Trump adviser and campaign manager Kellyanne Conway defended Bannon, calling him the "general of this campaign" and suggesting that "people should look at the full résumé". 

In a bit of a mind twister, Conway rejected criticism that Bannon has a connection to right-wing, nationalist views or that he would advise from this perspective in the White House. This makes no sense, given Sunday's announcement that Bannon & Trump had already reached out to offer support to French presidential candidate Marine Le Pen. 

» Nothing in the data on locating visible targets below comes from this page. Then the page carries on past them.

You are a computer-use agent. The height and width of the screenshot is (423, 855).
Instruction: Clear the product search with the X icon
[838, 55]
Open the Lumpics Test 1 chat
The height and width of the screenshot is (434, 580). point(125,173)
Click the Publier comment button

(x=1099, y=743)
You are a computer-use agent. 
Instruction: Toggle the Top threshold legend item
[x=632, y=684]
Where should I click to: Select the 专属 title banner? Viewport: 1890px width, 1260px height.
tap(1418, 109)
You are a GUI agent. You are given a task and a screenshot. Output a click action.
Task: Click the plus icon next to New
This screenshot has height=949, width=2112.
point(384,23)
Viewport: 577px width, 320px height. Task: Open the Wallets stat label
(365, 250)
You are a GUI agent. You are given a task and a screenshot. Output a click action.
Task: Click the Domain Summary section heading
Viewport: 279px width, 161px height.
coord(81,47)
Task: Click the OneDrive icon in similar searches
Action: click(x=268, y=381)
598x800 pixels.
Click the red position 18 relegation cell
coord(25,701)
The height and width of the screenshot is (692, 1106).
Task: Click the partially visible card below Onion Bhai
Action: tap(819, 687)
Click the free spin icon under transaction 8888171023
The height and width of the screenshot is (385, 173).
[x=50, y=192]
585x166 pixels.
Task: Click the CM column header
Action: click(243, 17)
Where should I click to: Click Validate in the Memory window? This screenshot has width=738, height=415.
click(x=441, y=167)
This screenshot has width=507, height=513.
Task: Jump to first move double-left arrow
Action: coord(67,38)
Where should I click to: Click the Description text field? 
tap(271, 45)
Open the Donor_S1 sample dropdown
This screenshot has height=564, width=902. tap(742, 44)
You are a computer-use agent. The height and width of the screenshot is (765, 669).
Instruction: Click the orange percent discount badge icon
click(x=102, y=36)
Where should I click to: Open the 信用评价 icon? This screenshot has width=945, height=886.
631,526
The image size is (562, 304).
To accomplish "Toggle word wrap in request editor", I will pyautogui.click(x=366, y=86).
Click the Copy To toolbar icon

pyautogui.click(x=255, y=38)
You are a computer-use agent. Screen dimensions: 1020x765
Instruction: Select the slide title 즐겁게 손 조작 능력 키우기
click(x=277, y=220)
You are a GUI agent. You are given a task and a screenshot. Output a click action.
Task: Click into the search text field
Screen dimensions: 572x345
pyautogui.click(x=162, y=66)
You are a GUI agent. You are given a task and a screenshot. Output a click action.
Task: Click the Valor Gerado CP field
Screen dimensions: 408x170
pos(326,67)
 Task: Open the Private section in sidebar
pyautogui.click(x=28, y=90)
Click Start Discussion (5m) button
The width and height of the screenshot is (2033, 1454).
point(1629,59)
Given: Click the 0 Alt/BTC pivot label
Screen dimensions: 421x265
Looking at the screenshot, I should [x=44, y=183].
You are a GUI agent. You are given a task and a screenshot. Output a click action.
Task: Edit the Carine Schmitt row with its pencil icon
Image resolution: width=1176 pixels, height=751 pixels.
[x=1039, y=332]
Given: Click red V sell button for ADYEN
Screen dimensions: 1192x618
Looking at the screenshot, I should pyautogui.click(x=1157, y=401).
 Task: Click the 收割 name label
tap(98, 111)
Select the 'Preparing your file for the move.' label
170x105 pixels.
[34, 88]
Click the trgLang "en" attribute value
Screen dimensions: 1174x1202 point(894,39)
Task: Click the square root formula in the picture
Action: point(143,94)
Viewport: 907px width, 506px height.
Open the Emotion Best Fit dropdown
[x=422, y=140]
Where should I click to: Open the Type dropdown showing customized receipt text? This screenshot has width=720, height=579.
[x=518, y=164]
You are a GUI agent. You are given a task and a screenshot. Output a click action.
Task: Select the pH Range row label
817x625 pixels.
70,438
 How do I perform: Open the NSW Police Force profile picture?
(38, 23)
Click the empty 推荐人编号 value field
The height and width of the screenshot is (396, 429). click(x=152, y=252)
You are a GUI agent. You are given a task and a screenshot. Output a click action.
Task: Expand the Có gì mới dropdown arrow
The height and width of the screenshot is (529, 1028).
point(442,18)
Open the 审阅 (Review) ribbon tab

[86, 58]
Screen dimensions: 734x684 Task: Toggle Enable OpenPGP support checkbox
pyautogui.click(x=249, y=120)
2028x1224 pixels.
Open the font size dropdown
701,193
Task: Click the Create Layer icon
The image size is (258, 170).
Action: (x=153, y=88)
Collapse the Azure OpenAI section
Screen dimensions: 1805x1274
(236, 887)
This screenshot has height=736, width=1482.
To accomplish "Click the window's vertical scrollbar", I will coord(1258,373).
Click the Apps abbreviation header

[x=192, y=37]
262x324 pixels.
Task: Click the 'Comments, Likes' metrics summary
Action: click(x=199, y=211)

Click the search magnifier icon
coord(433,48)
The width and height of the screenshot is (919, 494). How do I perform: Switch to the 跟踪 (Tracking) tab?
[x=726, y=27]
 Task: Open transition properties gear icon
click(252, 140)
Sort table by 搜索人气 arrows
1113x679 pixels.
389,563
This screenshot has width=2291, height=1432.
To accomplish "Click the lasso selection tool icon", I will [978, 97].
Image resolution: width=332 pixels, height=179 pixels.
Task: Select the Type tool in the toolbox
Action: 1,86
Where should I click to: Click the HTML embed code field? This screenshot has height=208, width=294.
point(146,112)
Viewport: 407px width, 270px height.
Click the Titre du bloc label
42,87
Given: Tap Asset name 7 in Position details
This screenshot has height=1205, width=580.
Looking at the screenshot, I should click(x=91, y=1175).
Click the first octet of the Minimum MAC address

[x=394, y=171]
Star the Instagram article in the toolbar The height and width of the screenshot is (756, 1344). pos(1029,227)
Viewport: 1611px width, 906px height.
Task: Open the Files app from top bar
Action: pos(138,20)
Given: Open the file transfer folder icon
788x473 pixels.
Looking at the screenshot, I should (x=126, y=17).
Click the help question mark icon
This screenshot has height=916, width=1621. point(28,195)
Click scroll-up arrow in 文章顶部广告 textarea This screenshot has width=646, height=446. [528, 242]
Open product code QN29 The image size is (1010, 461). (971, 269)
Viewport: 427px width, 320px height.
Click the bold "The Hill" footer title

Pelosi says Trump's chief strategist is a 'white nationalist' Politico

Nancy Pelosi condemned Steve Bannon's appointment as chief strategist in the incoming Trump administration, calling him a "white nationalist" and arguing that his promotion suggested Trump would continue "the divisive vision that defined his campaign."

“Bringing Steve Bannon into the White House is an alarming signal that President-elect Trump remains committed to the hateful and divisive vision that defined his campaign,” the California Democrat and House minority leader said in a Monday statement.

3 Thoughts On Steve Bannon As White House 'Chief Strategist' Daily Wire

When I left Breitbart back in March, I accused Bannon of turning Breitbart News into Trump Pravda; as I wrote, “Indeed, Breitbart News, under the chairmanship of Steve Bannon, has put a stake through the heart of Andrew’s legacy. In my opinion, Steve Bannon is a bully, and has sold out Andrew’s mission in order to back another bully, Donald Trump; he has shaped the company into Trump’s personal Pravda, to the extent that he abandoned and undercut his own reporter.”
That decision paid off for Bannon – in August, he became Trump’s campaign “CEO.” At that point, I wrote this piece describing who Bannon was, and this one for The Washington Post describing his probable impact on the campaign.
With Bannon’s accession to a top White House role, it’s time to answer some brief questions about the man and what he’s likely to do.

White Nationalism in the White House by Jamelle Bouie Slate

Breitbart’s most prominent columnist, Milo Yiannopoulos, is an ambassador of sorts for the movement, traveling to college campuses with a message that blends virulent, old-fashioned racism with a flamboyant persona and a nominal commitment to “free speech.” Breitbart has a simple message: that Muslims and Hispanics are infiltrating America and robbing it of its cultural heritage; that blacks are responsible for most crime and disorder; that feminists have established a near-matriarchy that has disadvantaged men; that “globalists”—embodied by George Soros—are erasing national borders and sapping prosperity from the United States (a classic anti-Semitic smear that eventually surfaced in Trump’s rhetoric).
There’s evidence Bannon shares these views. In a 2007 court document, Bannon’s ex-wife Mary Louise Piccard accused him of anti-Semitism, saying he didn’t want their daughters attending the elite Archer School for Girls in Los Angeles because of its high Jewish enrollment. “The biggest problem he had with Archer is the number of Jews that attend,” Piccard said in a statement signed June 27, 2007, where she also alleged domestic violence from Bannon. According to conservative writer Ben Shapiro, who worked as “editor-at-large” of Breitbart for four years before his anti-Trump views brought waves of anti-Semitic harassment, Bannon “openly embraced the white supremacist alt-right,” strategically pushing “white ethno-nationalism as a legitimate response to political correctness.”